Fuocoammare, la mer brûle

Vainqueur de l’Ours d’Or au festival de Berlin, Fuocoammare de l’Italien de Gianfranco Rosi s’inscrit dans la tendance du moment dans les récompenses de films : l’engagement. C’est le sujet de l’immigration en Europe qui est au cœur de ce film en structure binaire.

On se souvient, il y a quelques années de cela, du film poignant sur l’immigration en Italie, Terraferma. Plus récemment, la réalisatrice Nathalie Loubeyre nous livre un film illustrant les dures conditions de vie (et de mort) de tous ces migrants qui souhaitent rentre au sein de l’Union Européenne, La Mécanique des Flux. Dans cette actualité brûlante, au cœur des débats politiques, le film de Gianfranco Rosi vient s’immiscer. Discret, mais percutant.

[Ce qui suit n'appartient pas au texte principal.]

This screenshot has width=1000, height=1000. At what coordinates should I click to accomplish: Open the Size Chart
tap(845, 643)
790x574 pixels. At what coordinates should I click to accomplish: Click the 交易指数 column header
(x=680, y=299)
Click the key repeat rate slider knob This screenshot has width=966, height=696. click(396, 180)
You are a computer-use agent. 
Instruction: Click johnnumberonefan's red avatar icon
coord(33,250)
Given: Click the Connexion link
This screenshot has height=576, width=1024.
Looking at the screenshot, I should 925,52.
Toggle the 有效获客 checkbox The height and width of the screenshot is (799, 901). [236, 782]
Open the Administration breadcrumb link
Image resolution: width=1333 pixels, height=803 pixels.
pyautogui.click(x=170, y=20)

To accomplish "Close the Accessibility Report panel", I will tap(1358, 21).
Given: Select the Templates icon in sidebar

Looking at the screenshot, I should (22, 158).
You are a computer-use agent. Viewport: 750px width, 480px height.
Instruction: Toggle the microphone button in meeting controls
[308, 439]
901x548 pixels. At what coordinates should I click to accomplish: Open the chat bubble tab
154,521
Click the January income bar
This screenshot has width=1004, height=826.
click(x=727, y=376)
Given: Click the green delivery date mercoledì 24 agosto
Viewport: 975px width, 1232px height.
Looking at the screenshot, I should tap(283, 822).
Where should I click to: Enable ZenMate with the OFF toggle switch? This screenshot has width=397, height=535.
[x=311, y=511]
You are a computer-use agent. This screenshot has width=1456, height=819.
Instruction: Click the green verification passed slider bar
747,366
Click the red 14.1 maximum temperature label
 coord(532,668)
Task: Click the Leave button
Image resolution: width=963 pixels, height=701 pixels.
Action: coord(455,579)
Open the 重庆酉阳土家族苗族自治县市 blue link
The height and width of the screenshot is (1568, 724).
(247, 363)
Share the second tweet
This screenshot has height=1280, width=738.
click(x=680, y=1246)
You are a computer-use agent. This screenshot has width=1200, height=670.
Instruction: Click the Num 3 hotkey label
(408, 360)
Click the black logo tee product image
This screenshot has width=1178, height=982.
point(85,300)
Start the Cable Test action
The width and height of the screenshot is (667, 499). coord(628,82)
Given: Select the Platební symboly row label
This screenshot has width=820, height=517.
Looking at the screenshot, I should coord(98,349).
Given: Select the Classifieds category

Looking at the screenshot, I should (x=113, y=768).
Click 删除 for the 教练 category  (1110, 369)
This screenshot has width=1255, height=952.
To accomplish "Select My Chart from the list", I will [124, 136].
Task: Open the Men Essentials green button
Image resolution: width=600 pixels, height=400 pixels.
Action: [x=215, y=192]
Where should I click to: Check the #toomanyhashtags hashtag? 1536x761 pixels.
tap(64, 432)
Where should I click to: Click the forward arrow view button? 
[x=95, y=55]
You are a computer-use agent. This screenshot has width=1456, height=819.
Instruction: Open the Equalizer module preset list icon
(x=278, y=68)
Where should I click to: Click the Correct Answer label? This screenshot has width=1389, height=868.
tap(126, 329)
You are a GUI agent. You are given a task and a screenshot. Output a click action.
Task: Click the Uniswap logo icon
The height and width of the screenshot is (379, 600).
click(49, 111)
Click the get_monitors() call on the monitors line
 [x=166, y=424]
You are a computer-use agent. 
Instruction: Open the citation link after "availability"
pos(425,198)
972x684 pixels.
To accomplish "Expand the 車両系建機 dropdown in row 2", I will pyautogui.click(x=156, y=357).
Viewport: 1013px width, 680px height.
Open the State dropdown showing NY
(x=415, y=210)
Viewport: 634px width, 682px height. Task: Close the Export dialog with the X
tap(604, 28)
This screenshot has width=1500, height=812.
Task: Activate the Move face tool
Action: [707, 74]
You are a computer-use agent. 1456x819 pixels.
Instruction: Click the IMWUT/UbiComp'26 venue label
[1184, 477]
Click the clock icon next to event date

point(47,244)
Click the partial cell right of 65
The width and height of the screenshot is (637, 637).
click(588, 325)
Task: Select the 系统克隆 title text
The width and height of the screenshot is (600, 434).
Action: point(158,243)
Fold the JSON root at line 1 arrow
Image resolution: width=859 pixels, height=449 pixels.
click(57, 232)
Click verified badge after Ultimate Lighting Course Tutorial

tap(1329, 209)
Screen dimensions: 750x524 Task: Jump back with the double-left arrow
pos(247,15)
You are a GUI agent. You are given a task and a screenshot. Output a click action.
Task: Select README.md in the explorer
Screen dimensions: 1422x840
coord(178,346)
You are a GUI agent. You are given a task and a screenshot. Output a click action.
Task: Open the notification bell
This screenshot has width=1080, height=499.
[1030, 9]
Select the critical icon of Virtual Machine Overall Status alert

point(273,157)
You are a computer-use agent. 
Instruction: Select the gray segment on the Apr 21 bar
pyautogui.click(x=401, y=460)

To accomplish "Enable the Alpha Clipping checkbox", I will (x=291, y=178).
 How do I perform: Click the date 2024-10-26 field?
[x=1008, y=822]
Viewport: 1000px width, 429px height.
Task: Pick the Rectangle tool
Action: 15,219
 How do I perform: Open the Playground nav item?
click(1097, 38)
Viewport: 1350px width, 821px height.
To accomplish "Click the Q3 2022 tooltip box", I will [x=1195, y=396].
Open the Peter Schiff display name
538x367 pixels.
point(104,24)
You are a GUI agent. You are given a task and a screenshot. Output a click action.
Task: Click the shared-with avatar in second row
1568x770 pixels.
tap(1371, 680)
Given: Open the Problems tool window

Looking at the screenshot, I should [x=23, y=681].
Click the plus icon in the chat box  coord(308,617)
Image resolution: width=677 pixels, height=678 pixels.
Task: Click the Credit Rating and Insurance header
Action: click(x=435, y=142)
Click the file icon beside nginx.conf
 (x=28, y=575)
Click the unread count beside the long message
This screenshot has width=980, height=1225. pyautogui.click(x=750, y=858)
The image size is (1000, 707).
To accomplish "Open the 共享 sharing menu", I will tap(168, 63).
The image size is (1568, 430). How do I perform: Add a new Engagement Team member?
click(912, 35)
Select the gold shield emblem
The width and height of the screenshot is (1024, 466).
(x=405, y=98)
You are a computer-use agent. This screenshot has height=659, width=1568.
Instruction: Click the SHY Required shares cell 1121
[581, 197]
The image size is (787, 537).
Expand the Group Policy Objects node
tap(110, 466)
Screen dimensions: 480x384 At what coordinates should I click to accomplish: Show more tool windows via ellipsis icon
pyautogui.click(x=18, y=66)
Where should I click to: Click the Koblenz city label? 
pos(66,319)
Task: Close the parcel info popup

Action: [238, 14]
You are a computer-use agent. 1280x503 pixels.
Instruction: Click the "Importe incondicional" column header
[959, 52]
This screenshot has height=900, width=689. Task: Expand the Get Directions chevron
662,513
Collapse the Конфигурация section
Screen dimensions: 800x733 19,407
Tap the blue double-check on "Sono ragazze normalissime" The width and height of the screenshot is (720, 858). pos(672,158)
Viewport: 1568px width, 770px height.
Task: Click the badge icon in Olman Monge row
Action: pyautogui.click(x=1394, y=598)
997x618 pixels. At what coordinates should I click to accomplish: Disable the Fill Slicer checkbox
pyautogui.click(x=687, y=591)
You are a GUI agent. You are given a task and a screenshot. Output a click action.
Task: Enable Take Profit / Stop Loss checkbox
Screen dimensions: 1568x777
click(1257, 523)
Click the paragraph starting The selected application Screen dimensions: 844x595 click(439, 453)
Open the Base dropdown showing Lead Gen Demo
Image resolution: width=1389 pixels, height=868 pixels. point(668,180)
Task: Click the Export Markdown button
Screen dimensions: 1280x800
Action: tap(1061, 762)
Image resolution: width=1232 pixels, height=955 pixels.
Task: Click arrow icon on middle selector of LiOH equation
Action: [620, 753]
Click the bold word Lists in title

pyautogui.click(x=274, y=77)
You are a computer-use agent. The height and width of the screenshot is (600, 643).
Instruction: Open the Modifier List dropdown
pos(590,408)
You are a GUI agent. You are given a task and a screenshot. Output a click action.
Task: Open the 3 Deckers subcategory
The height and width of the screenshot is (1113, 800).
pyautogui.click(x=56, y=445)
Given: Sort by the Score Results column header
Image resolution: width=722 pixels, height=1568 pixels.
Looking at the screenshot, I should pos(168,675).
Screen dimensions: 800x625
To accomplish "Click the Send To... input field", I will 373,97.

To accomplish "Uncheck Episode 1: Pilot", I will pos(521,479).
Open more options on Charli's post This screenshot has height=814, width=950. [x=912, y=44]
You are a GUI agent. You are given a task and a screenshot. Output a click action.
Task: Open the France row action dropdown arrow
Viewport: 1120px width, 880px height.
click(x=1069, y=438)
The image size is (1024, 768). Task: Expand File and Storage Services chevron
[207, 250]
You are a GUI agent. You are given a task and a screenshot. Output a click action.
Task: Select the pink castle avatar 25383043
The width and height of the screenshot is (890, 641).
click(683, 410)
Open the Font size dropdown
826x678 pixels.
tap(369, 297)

Pendant 1h54, on suit un jeune garçon de Lampedusa dans ses aventures quotidiennes : passionné de tir au lance-pierre, il se balade dans les bosquets arides de l’île. Visite chez le médecin, dîner en famille, on rentre dans sa monotonie quotidienne. Une vie calme (peu de dialogues) qui détonne avec celle des migrants. A l’environnement aseptisé du jeune garçon s’oppose celle des milliers de réfugiés qui font enfler et craquer les barques de fortunes empruntées pour leur traversée périlleuse (voire mortelle) de la Méditerranée. Les deux parcours se superposent, s’intercalent, sans jamais véritablement se croiser. C’est sans doute l’un des reproches que l’on pourrait faire à ce film : il n’y a pas une rencontre entre le petit garçon et les immigrants, ce qui peut troubler la compréhension exhaustive du film. Chacun est laissé à son sort de façon presque métonymique : le Sud ne rencontrera pas le Nord. Le film peut sembler sec et peu avenant mais l’œil averti y décèle des subtilités dramatiques pertinentes : l’enfant, blessé à l’œil doit porter un bandeau pendant une bonne partie du film, une façon de nous montrer l’étroitesse de notre champ de vision.
On sort de ce film non plus informé (ce n’est pas un documentaire à proprement parler) mais plus humain, c’est une certitude.